Check every line below for the string "will". Copy the ones that have it.

Data provided:
###
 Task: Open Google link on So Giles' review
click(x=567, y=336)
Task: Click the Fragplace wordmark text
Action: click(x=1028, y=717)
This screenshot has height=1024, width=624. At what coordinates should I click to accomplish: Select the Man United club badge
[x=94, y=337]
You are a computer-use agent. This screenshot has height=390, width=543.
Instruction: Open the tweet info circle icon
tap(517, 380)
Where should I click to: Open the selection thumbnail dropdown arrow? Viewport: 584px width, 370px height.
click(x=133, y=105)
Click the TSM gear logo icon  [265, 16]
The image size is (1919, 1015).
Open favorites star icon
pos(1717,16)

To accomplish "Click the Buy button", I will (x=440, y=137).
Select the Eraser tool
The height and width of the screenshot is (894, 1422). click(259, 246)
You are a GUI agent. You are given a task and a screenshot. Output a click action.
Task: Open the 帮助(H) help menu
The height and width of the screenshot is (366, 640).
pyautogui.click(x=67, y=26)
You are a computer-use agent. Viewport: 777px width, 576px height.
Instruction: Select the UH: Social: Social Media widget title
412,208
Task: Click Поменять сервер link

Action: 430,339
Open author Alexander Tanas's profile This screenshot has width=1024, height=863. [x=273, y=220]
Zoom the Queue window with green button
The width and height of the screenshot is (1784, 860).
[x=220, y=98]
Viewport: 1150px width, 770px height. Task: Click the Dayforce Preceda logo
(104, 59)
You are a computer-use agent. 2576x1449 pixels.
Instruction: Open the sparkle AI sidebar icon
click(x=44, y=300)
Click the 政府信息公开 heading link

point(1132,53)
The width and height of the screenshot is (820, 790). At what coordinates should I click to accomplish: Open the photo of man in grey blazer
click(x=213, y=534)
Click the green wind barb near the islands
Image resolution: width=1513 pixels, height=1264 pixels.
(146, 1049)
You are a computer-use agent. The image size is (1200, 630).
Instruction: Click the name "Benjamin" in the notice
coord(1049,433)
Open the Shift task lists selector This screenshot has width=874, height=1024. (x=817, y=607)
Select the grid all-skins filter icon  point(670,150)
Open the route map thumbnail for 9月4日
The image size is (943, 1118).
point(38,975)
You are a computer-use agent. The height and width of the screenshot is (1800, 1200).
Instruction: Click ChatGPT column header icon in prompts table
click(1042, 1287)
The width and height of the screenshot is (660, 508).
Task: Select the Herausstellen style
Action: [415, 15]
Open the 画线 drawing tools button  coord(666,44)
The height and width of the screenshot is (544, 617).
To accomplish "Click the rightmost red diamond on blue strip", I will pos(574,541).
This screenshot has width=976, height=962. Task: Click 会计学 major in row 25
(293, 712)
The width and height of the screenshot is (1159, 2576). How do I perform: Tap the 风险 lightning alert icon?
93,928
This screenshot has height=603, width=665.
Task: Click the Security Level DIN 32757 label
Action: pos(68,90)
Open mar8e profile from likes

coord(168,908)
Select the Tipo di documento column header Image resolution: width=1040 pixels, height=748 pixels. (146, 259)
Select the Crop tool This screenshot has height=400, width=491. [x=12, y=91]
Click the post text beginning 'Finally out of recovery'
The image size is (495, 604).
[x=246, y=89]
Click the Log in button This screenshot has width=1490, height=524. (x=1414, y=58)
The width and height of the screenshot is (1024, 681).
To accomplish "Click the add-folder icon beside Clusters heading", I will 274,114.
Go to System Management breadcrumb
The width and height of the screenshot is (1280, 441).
###
Answer space:
To accomplish "Click the Buy button", I will (x=440, y=137).
To accomplish "Click the rightmost red diamond on blue strip", I will pos(574,541).
To accomplish "Click the add-folder icon beside Clusters heading", I will 274,114.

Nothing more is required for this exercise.